WHAT THIS TASK INVOLVES: Take the line containing "You are a computer-use agent." through the last line of the data and retype those lines exactly. Pictures do not belong in the copy.

DATA RECORDS:
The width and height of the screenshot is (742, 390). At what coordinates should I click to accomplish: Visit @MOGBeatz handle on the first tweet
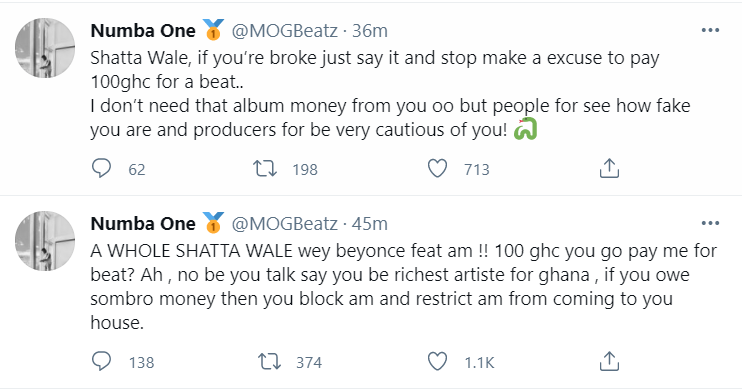tap(284, 31)
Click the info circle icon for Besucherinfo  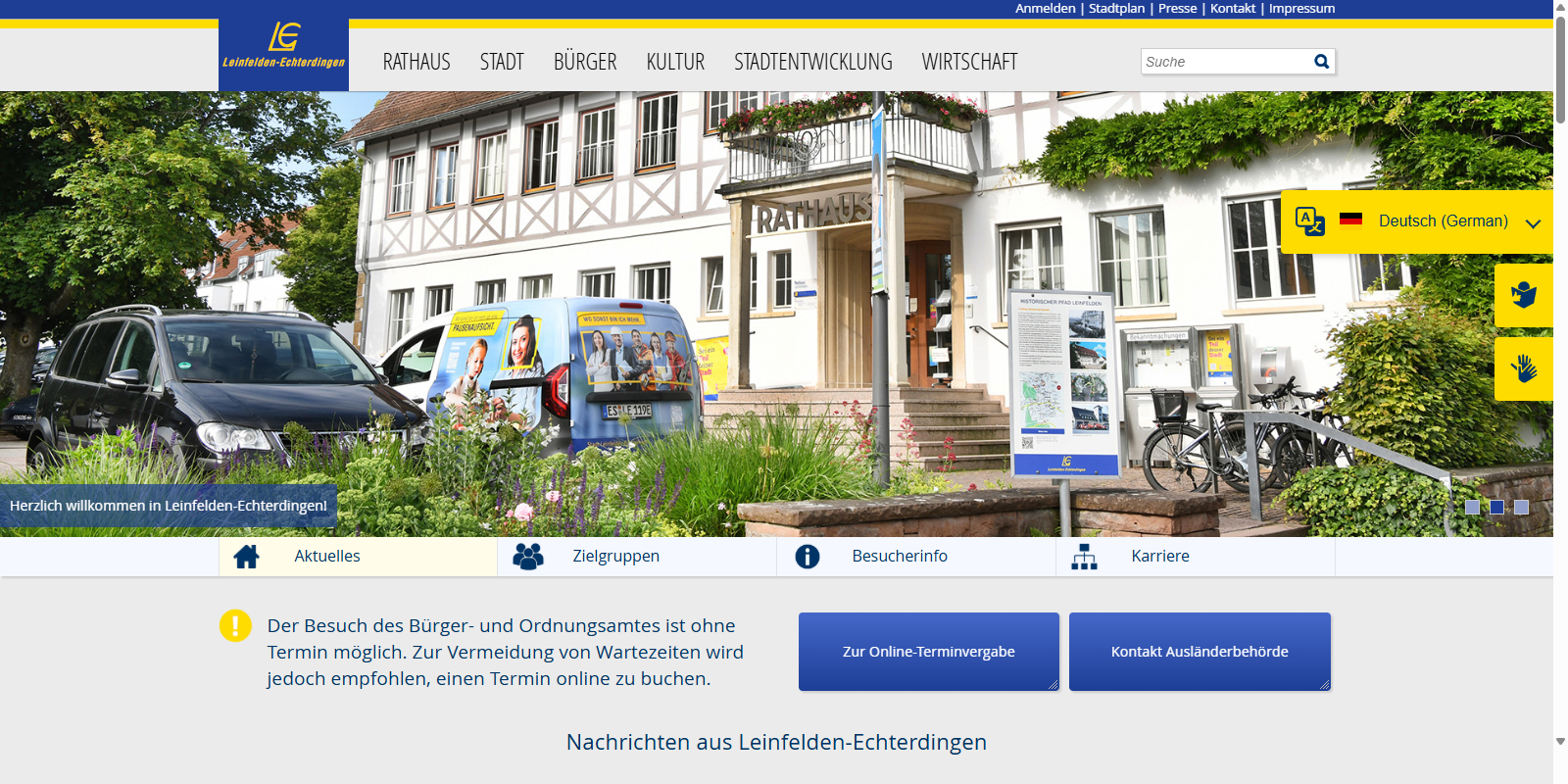click(x=808, y=557)
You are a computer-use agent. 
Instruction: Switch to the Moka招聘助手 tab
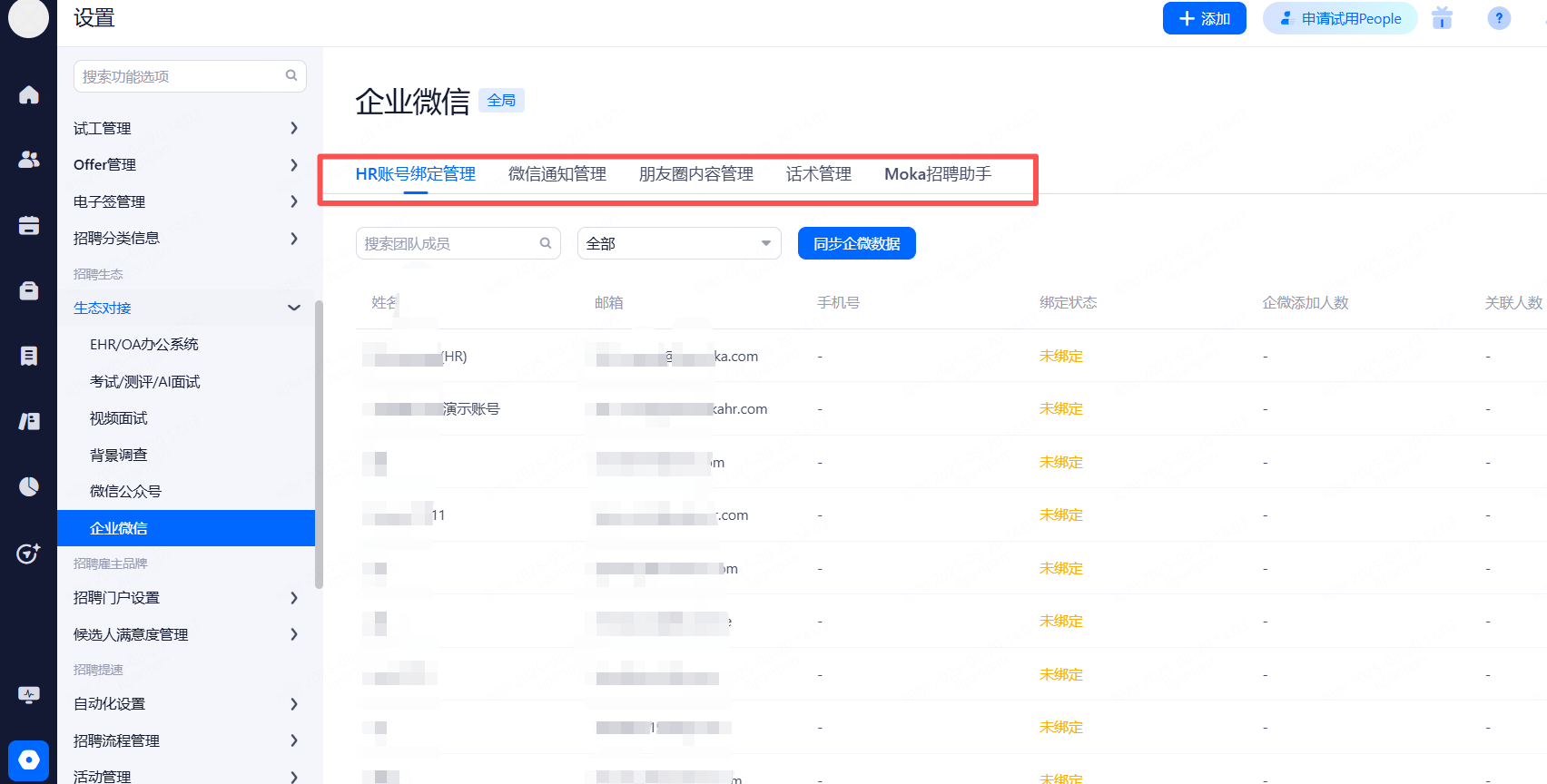click(937, 174)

OUTPUT BELOW:
You are a computer-use agent. 
Instruction: Switch to the Moka招聘助手 tab
click(937, 174)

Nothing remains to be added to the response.